Came across this article, a thoughtful and balanced argument in favor of “Personalized Medicine,” in other words treatment customized to the individual. The author emphasizes the role of genetic testing, which is an established practice for cancer chemotherapy, and an emerging discipline elsewhere. But there are other aspects to personalization, among them (as the author notes) the particular range of symptoms a patient might express, a combination that is unique to each individual. Herbalists might add intangibles like temperament. Someone with an economic viewpoint like myself might add assessment of risk tolerance, which is different for different people.

I’ve had the pleasure of working with medical and nursing students lately, and I can assure you, they believe in the personalized approach. Unfortunately, they are entering a field that is increasingly becoming depersonalized. This depersonalization is being driven by a combination of technology and policy.

Of each business firm, ask, what is it, in itself? What is it, essentially? For example, BMW doesn’t “make cars,” they sub that out. BMW is a design and marketing firm, essentially. Google is a marketing firm, essentially; search engines and email apps are just how it gets there. Etc.
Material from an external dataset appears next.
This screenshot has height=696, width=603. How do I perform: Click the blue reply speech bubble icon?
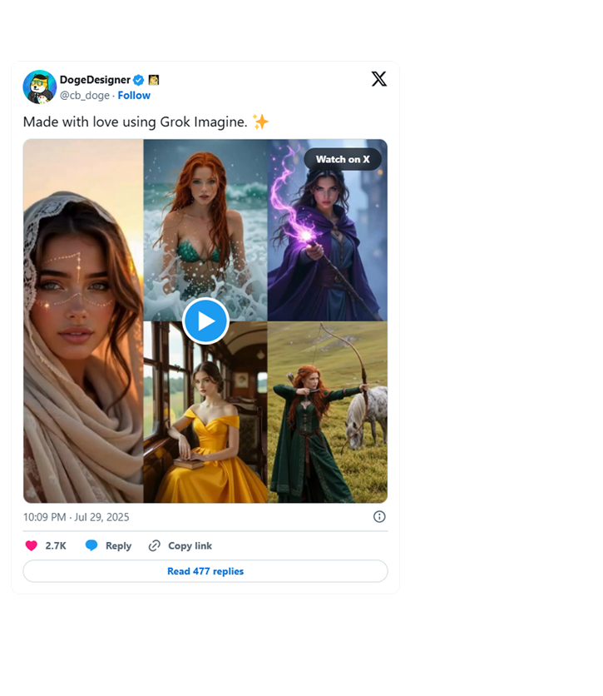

A healthcare firm is, in essence, a mechanism for moving data around. Data is collected, and transferred to an insurer, who moves money (a form of information) from one account to another.

This is a bit hard to see from my perspective. I labor under the idea that my job is to make a diagnosis. Which isn’t as easy as it sounds; there’s often a lot of detective work involved. Yet I’m told my actual job description is to enter data, enter a specific kind of data, and please try not to waste time in the meanwhile with trivialities like talking to the patient. Which distracts from the firm’s mission. “We don’t pay you to talk” has, in the era of telemedicine, evolved into “We don’t pay you to examine the patient.” Healthcare itself is evolving into a stimulus-response paradigm. Can’t sleep? Rx sleeping pill. Ear ache? Rx ear drops. Had a seizure? Rx anti-seizure medicine. Depressed? Rx antidepressant. All they need from me is the “review of systems” (approximately 100 questions that, by definition, have nothing to do with the patient’s concerns) and a signature.

Healthcare firms lack a unity of purpose that you don’t encounter at a firm like Tesla, where everyone involved understands the mission (to build cars.) In health care, we seem to disagree on the nature of the final product. What do we produce? A well patient? Or a billable encounter? Healthcare technology strongly favors the latter, making billing and compliance quite efficient, at the expense of patient care.

To put a finer point on it: in other words, the question is, what matters most? Process, or outcomes? Unfortunately, process has been winning lately.

The author is right. Yeah, she’s re-inventing the wheel somewhat. But, somebody has to.